Walter Van Beirendonck, LGN Louis-Gabriel Nouchi reveal feelings through menswear

Men’s fashion is evolving to embrace a softer elegance, aligning with the current trend for quiet luxury. This shift was evident in the catwalk shows during the second day of Paris Fashion Week. Designers such as Walter Van Beirendonck and LGN Louis-Gabriel Nouchi showcased collections that embodied this new direction.

Walter Van Beirendonck’s collection this season showcased a surprisingly subdued aesthetic. The flamboyant Flemish designer infused his usual eccentricity and non-conformist style into the collection, but everything seemed more calm and composed. Vibrant colors were replaced with monochromatic pieces in traditional menswear colors like white, black, navy, and sky blue.

The designer explained that he wanted to move away from multicolor and create more two-tone looks. The collection started with white outfits adorned with red details and occasional pops of apple green. It then transitioned to black or navy blue with flashes of fluorescent orange before concluding with black and yellow ensembles.

Drawing inspiration from new technologies, artificial intelligence, and the legendary lost city of Dawleetoo, Walter Van Beirendonck created a collection that blends languages and eras. The futuristic looks collide with period wear, incorporating sports influences throughout.
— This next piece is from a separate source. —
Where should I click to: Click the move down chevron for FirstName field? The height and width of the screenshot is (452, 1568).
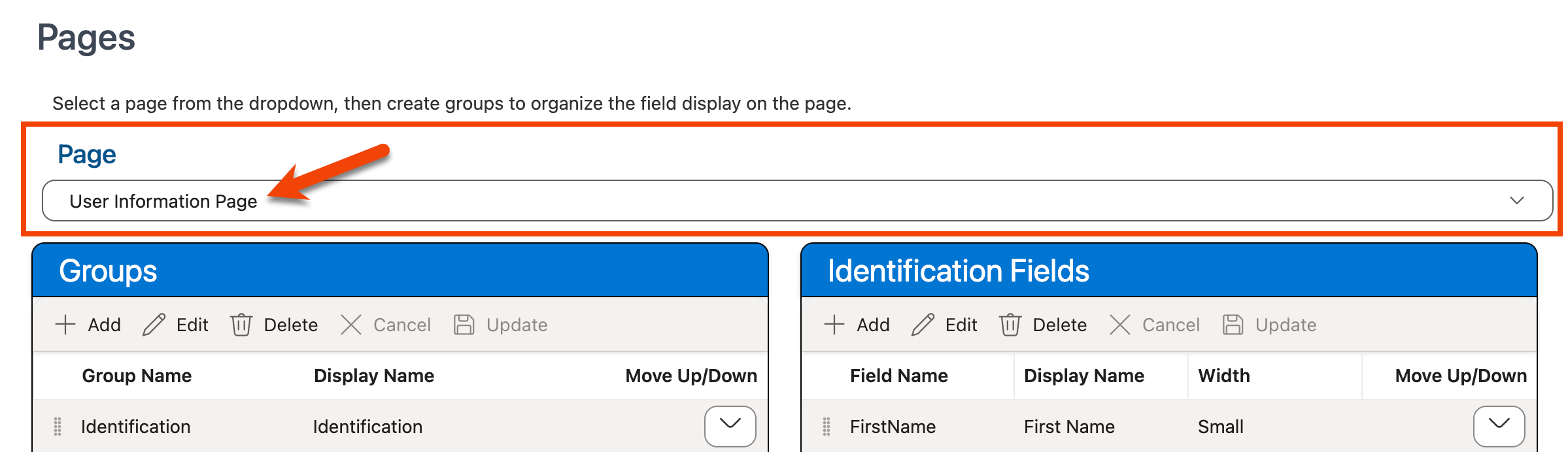(x=1499, y=425)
The collection featured rugby socks with bold stripes, runner-inspired mini shorts, cycling jerseys elongated into tight-fitting dresses, and American footballers’ padded shoulder pads with a galactic twist. Red vinyl appeared as a pattern in several outfits, alongside protective waistcoats and jackets.

Transparency played a significant role in some silhouettes, with shirts, jackets, and trousers cut from white silk mixed with technical fibers in embroidered effects. Large bows made from the same fabric added an intriguing touch. Abstract motifs resembling hieroglyphics, inspired by the lost city’s language, were printed on cotton ensembles. The finale showcased guru tunics and caftans in hand-painted silk, resembling large abstract paintings.

At the end of the show, Walter Van Beirendonck covered all his models with transparent plastic covers featuring skeletal drawings on the front. On the back, giant letters formed the brand’s slogan: “Stop terrorizing our world.” This powerful statement serves as a reminder of the designer’s dedication to social and environmental causes.

Louis-Gabriel Nouchi, known for his exploration of masculinity, took inspiration from Christopher Isherwood’s novel A Single Man for his collection. The story follows an aging university professor in 1960s Los Angeles dealing with the loss of his partner.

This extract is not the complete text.